═════ STORED DATA

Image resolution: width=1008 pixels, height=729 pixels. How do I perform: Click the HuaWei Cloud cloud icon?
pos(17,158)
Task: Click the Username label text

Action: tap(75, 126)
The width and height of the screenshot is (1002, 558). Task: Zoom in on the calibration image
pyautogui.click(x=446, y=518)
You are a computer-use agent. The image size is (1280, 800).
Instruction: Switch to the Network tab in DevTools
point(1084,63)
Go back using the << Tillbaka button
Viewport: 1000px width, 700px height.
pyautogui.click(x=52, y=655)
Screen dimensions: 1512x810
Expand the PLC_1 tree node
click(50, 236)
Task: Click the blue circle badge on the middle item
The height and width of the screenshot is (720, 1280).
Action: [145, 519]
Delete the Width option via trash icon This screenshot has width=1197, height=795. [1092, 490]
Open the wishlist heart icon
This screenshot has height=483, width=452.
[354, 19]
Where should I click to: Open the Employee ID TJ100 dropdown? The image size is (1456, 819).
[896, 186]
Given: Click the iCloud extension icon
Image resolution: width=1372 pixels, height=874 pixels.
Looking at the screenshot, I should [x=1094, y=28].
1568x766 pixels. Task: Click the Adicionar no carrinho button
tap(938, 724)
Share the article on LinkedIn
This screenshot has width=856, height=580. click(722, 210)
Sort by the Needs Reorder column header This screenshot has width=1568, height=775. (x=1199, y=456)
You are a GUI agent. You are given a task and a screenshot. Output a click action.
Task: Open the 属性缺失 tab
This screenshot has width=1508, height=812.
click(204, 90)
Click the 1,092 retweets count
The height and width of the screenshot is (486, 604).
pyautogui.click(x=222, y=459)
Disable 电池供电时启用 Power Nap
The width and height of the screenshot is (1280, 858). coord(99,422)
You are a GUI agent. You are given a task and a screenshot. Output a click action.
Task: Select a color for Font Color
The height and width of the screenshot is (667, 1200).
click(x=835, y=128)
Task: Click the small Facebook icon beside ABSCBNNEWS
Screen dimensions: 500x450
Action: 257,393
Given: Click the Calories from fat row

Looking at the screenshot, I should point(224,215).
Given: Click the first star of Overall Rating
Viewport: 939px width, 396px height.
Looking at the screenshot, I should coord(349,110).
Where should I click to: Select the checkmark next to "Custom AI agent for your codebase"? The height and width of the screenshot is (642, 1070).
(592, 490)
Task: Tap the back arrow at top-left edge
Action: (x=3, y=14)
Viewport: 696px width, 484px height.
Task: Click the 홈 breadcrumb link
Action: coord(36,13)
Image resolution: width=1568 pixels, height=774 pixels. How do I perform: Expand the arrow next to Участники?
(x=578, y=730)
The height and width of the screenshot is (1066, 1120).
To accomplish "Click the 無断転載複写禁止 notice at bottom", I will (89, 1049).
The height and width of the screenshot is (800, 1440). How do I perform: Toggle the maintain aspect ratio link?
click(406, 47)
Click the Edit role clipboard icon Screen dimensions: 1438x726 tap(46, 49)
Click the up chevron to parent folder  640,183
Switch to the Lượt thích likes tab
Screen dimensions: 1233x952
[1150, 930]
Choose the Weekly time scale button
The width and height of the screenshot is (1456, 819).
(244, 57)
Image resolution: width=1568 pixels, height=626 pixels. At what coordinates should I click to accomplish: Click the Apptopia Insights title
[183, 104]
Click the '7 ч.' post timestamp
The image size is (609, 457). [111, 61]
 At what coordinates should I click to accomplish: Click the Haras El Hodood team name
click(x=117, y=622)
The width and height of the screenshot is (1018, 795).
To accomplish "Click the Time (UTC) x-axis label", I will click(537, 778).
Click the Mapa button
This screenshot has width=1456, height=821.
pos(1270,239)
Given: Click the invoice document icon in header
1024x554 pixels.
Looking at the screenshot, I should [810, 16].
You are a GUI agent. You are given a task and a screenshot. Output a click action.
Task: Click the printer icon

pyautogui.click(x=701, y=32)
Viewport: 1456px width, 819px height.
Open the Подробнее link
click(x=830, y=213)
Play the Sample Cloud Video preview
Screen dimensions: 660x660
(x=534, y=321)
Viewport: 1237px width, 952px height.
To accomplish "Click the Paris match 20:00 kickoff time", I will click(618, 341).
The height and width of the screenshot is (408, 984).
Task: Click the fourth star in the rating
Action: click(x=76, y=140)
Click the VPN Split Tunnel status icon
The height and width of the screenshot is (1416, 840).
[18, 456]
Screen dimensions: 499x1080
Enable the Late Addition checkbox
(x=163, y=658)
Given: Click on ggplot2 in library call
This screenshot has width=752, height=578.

══════════

# WHAT TO DO
Transcribe the data above verbatim from the line with "Given: Click the first star of Overall Rating" up to and including the line with "pos(1270,239)".

# OUTPUT FOR THIS TASK
Given: Click the first star of Overall Rating
Viewport: 939px width, 396px height.
Looking at the screenshot, I should coord(349,110).
Where should I click to: Select the checkmark next to "Custom AI agent for your codebase"? The height and width of the screenshot is (642, 1070).
(592, 490)
Task: Tap the back arrow at top-left edge
Action: (x=3, y=14)
Viewport: 696px width, 484px height.
Task: Click the 홈 breadcrumb link
Action: coord(36,13)
Image resolution: width=1568 pixels, height=774 pixels. How do I perform: Expand the arrow next to Участники?
(x=578, y=730)
The height and width of the screenshot is (1066, 1120).
To accomplish "Click the 無断転載複写禁止 notice at bottom", I will (89, 1049).
The height and width of the screenshot is (800, 1440). How do I perform: Toggle the maintain aspect ratio link?
click(406, 47)
Click the Edit role clipboard icon Screen dimensions: 1438x726 tap(46, 49)
Click the up chevron to parent folder  640,183
Switch to the Lượt thích likes tab
Screen dimensions: 1233x952
[1150, 930]
Choose the Weekly time scale button
The width and height of the screenshot is (1456, 819).
(244, 57)
Image resolution: width=1568 pixels, height=626 pixels. At what coordinates should I click to accomplish: Click the Apptopia Insights title
[183, 104]
Click the '7 ч.' post timestamp
The image size is (609, 457). [111, 61]
 At what coordinates should I click to accomplish: Click the Haras El Hodood team name
click(x=117, y=622)
The width and height of the screenshot is (1018, 795).
To accomplish "Click the Time (UTC) x-axis label", I will click(537, 778).
Click the Mapa button
This screenshot has width=1456, height=821.
pos(1270,239)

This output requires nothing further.